APRA identified three questions posed by the commission with respect to the regulators and their responses to misconduct, conduct and compliance risk and regulatory architecture.

It said in the submission that, in relation to misconduct, the regulator responded by focusing on strengthening the governance and practices of entities and said its responses were appropriate.

“APRA believes its response to misconduct and misconduct risk has been broadly appropriate given its core prudential mandate and risk-focused approach,” it said.

The submission said that APRA agreed that governance, culture and incentives drove conduct and that more action could be taken.

“APRA has committed to continue to facilitate the improvement of accountability, governance and risk culture within financial institutions,” it said.

APRA agreed with the interim report that regulation needed to focus in more on misconduct and APRA would examine that.

“The evidence before the royal commission highlights the need for APRA to examine the means by which it can more actively contribute to a regulatory framework that limits the potential for misconduct to occur in the future,” it said.
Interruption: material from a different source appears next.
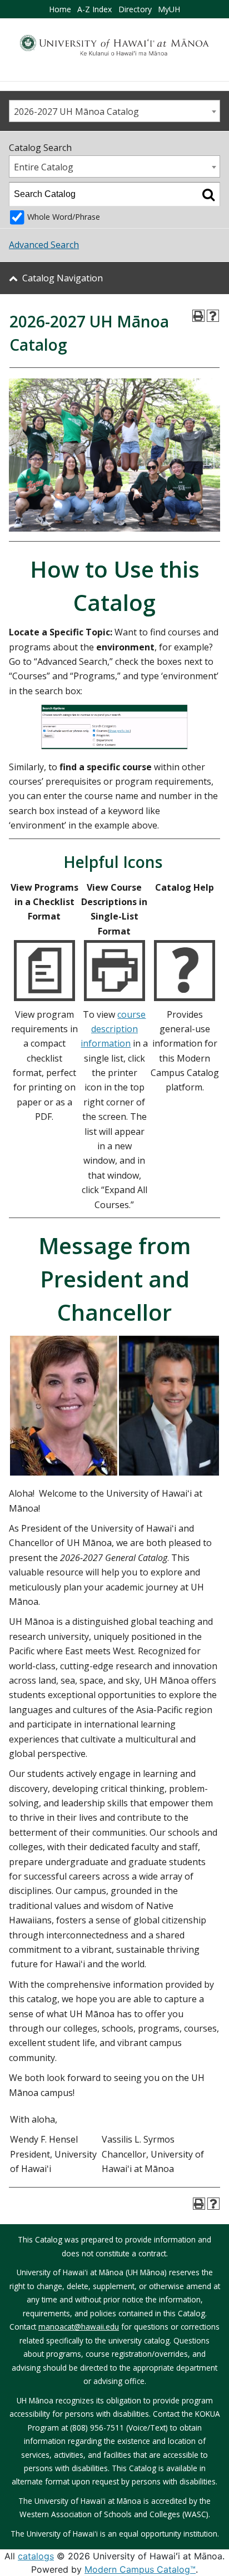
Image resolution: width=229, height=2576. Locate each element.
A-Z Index (94, 9)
The authority disagreed with the commissions call for simplification of regulation arguing that simplifying the structure would be no small task as it was impossible to start with a clean slate.

“APRA does not see simplification of laws and regulations as in itself likely to drive materially better practices,” it said.

APRA maintained that the current structure of regulation and responsible regulators should stay the same, with APRA focusing on safety and soundness while ASIC focuses on consumer protection.

“The regulatory architecture which emanates from this structure may at times be complex, but given the nature of the financial services sector, some degree of complexity is inevitable,” it said.

APRA conceded that there was no easy fix to misconduct in the industry and the way forward would likely involve a range of measures.

The authority identified some of those measures as:

  • institutions being committed to incentive structures that reward outcomes for meeting broader community expectations as much as they do financial targets;
  • a clearer regulatory and institutional focus on individual accountability, through incentive structures and appropriate responses to poor outcomes;
  • regulatory powers and resources dedicated to detecting misconduct and taking action, including formal enforcement where appropriate; and
  • stronger industry codes, self-regulation and dispute resolution mechanisms.

APRA said it would work with the commission and government to strengthen standards and guidance for governance and risk management. 

“APRA intends to strengthen the prudential standards to focus not only on policies and frameworks, but their implementation in practice and the outcomes achieved.”